Chodorkowski, der bekanntlich mit seiner Familie in der Schweiz lebt, hat das vor einigen Tagen wieder in einem Gespräch mit den «Sternstunden» des Schweizer Fernsehens SRF öffentlich erklärt. Am gleichen Tag, an dem das Schweizer Gespräch ausgestrahlt wurde (die «Sternstunden» werden einige Tage vor der Ausstrahlung aufgezeichnet), hielt der frühere Oligarch und heutige Oppositionelle seine Ansprache via Videolink nach St. Petersburg.
Schon während der technischen Vorbereitungen im amerikanischen Hotel in der russischen Zarenstadt kamen mehrere Polizisten in den Konferenzraum, um nach Drogen zu suchen, allerdings ohne fündig zu werden. Später meldeten sie eine Bombendrohung und forderten die Teilnehmer der Konferenz auf, den Saal zu verlassen.
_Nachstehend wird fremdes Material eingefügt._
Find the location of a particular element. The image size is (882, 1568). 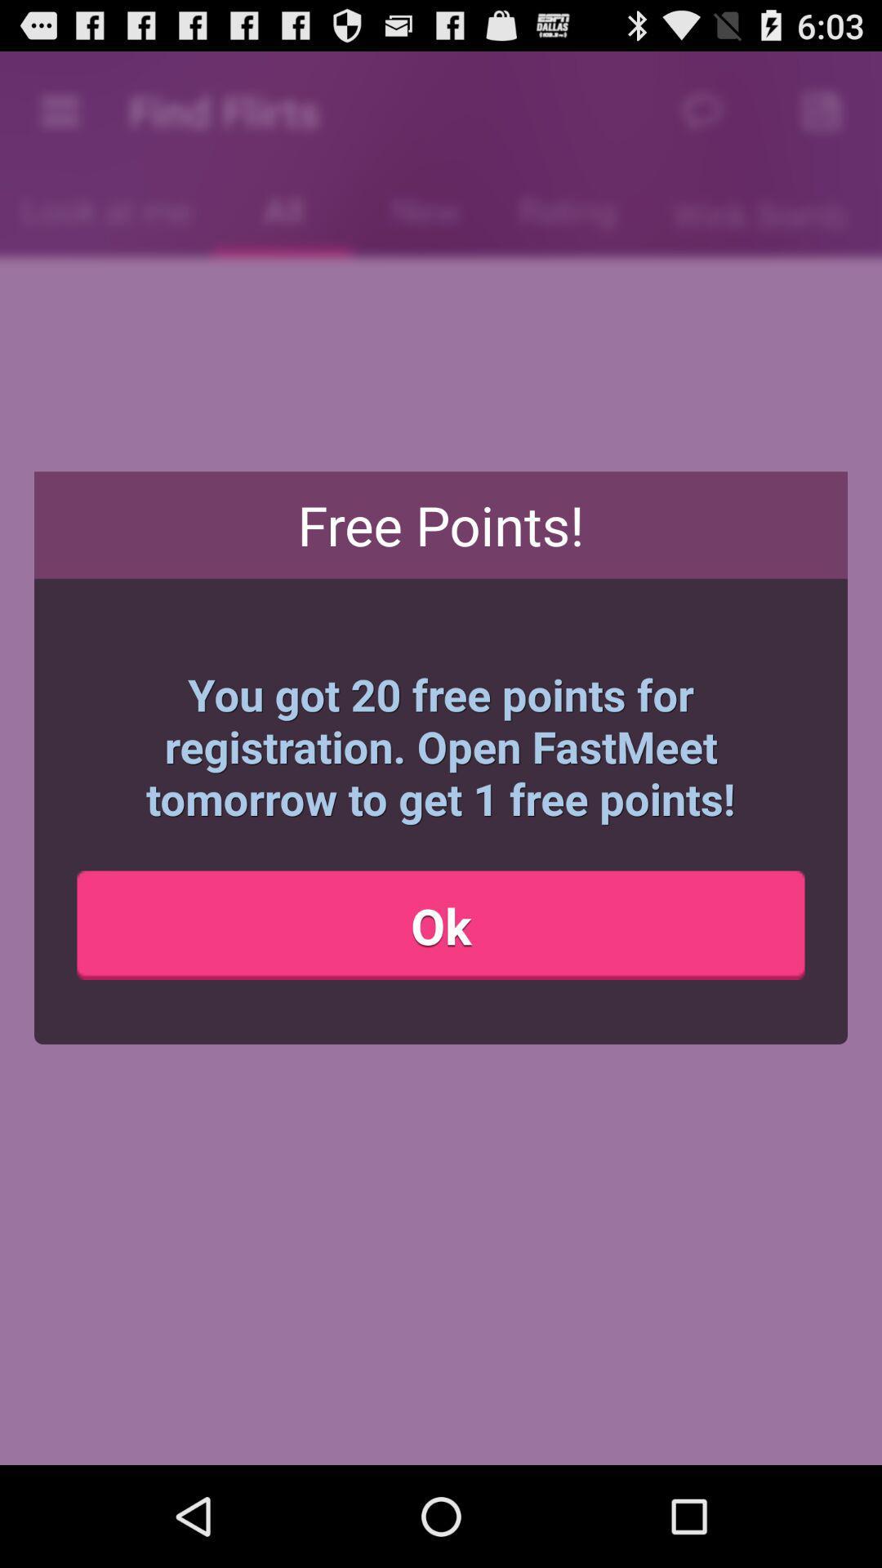

the ok is located at coordinates (441, 925).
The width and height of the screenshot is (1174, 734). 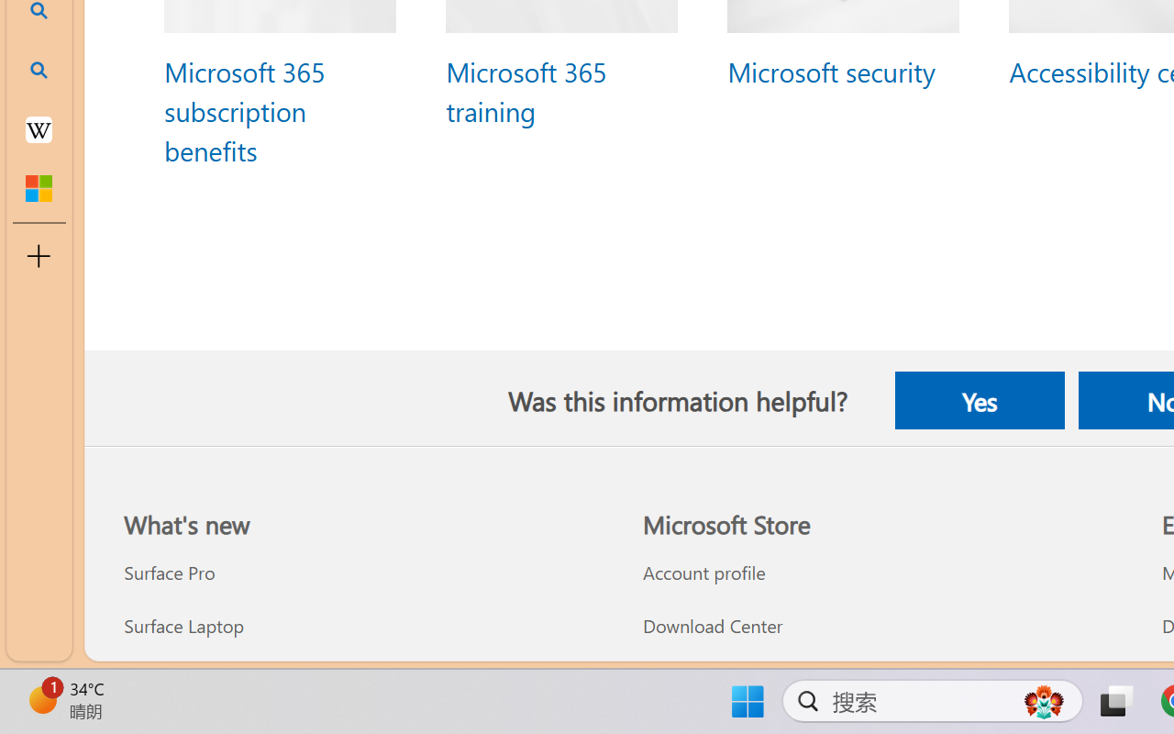 I want to click on 'Microsoft 365 subscription benefits', so click(x=243, y=109).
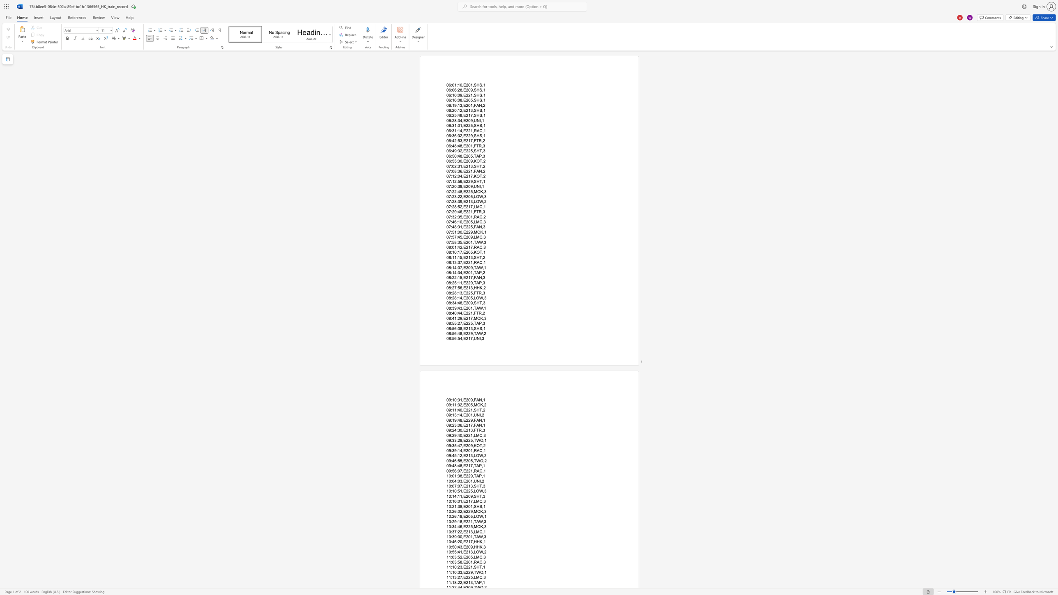  What do you see at coordinates (472, 481) in the screenshot?
I see `the space between the continuous character "1" and "," in the text` at bounding box center [472, 481].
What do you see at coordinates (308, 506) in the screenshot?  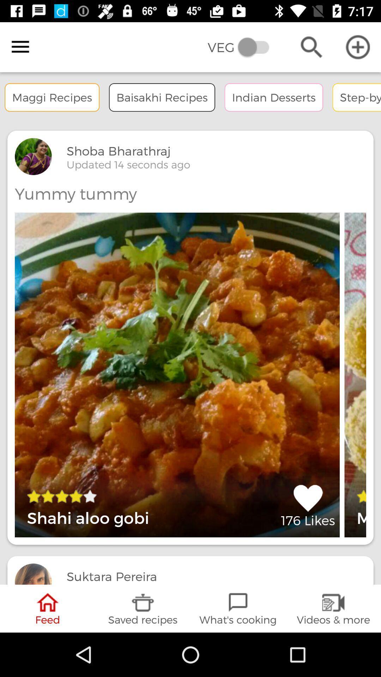 I see `like symbol` at bounding box center [308, 506].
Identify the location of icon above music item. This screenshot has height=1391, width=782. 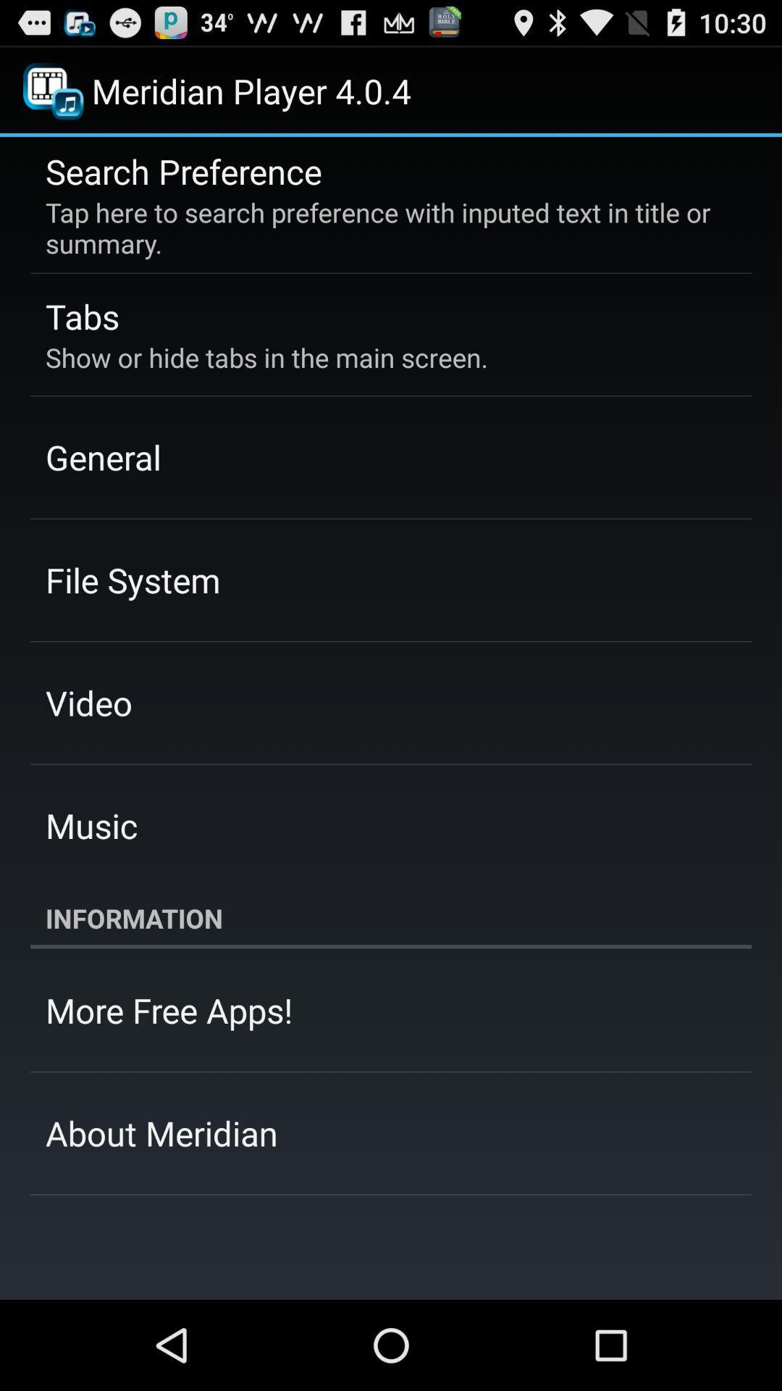
(89, 703).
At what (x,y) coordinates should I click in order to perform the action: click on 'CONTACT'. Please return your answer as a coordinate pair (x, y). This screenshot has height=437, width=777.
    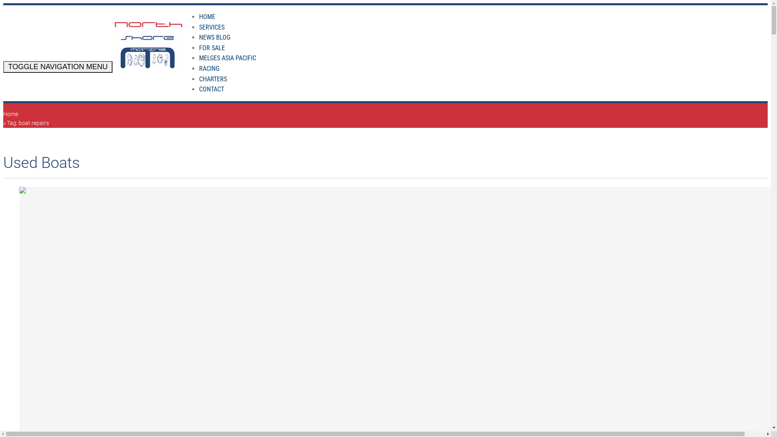
    Looking at the image, I should click on (212, 89).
Da aber die Polizisten auf Nachfrage erklärten, sie würden den Saal nicht räumen, entschlossen sich Chodorkowskis Anhänger, trotz der angeblichen Gefahr im Hotel zu bleiben.
«Unser Ziel ist, zu zeigen, dass es eine Alternative gibt zum gegenwärtigen Regime», erklärte Chodorkowski, der wegen angeblicher Steuervergehen zehn Jahre in russischen Gefängnissen verbrachte und kurz vor den Olympischen Spielen in Sotschi freigelassen worden war. «Russland steckt bereits in einer Krise, und das Regime wird wegen dieser Krise zweifellos fallen. Das Ergebnis muss ein demokratisches Russland sein.»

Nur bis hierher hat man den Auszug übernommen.